Gerald Keddy, Conservative MP for the South Shore-St. Margarets, gets the announcement started. (Communications Nova Scotia)

Peter MacKay arrived at Province House having loosened the federal government’s purse strings and distributing millions for construction projects.

He announced $210 million for Nova Scotia infrastructure projects, including $7.5 million for the Bluenose, $18.5 million to improve secondary roads, and $2.1 million for trails and parks.

“I’m here to cut red tape, speed up infrastructure projects and get people to work right away,” said Mr. MacKay, Minister of National Defence, on behalf of Tony Clement, Minister of Industry, at an early morning press conference in the Red Room.

“We’re transforming a crisis into an opportunity,” he added.

Also announced was $114 million (including $56.7 million in federal money) for 25 projects at universities and colleges across the province. As he ran down the list of universities receiving funding, Mr. MacKay pumped his fist in the air when he came to Dalhousie.

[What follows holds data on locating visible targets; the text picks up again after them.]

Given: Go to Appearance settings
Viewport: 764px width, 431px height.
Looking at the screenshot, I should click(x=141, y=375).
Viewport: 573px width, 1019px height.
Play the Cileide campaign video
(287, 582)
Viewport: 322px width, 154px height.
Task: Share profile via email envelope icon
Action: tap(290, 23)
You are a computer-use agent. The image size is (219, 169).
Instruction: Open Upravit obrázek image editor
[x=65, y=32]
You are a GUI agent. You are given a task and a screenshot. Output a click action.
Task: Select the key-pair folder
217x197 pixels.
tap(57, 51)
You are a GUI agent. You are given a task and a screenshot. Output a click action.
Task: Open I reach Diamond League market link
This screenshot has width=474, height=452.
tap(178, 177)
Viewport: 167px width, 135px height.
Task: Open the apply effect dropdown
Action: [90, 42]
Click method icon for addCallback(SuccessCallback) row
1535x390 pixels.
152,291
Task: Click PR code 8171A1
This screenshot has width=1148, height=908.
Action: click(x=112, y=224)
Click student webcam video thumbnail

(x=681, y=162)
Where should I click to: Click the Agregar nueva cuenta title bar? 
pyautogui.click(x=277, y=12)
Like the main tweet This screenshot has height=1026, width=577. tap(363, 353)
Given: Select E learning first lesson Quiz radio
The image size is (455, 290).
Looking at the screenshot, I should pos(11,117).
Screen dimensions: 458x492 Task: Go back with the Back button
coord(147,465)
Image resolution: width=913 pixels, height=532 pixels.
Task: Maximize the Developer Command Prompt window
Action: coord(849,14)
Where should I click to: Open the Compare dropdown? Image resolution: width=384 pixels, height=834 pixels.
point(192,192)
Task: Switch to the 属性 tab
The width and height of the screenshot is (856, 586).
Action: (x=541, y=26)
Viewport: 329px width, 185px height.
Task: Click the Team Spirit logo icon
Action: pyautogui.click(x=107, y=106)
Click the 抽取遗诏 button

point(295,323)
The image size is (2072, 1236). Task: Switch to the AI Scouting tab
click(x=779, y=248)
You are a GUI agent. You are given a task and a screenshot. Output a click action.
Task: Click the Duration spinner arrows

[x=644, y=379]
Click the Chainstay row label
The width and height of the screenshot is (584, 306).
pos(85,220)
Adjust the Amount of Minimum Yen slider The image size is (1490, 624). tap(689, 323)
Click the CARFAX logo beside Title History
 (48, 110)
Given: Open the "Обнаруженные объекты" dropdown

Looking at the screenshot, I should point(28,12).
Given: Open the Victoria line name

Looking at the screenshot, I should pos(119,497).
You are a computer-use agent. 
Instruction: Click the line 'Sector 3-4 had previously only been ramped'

Dalhousie will get $27 million through the Knowledge Infrastructure Program to begin an extensive retrofit on the Life Sciences Building. The federal share of $13.5 million will be matched by the province and Dalhousie in an arrangement “that’s still under discussion,” said Dan Harrison, spokesperson for the Nova Scotia Department of Education.

The 405,000-square-foot science building is home to biology, psychology, Earth sciences and oceanography, plus an array of specialized labs. Everything from switching to the most energy efficient lighting, to improving ventilation throughout the building and fixing the roof is in the cards.

Other university projects in Nova Scotia include $345,000 to repair heating and air handling units at the University of King’s College, $7.5 million for Acadia University’s Patterson Hall renovations, and $22 million for the modernization of the McNally building at Saint Mary’s University.

“We’re dealing with economic turbulence and putting the divisiveness of a potential election aside to get these projects moving,” remarked Nova Scotia Premier Rodney MacDonald. “This is very good news and important that governments can work together.”

Following the morning announcement, Nova Scotia MLAs returned to the legislature for what could be a short sitting. The opposition parties appear poised to kill a pre-budget bill the minority Progressive Conservative government claims it needs to pass.

The minority MacDonald government needs the support of opposition MLAs to pass its bill and stay in power. If not, the government falls, triggering an election.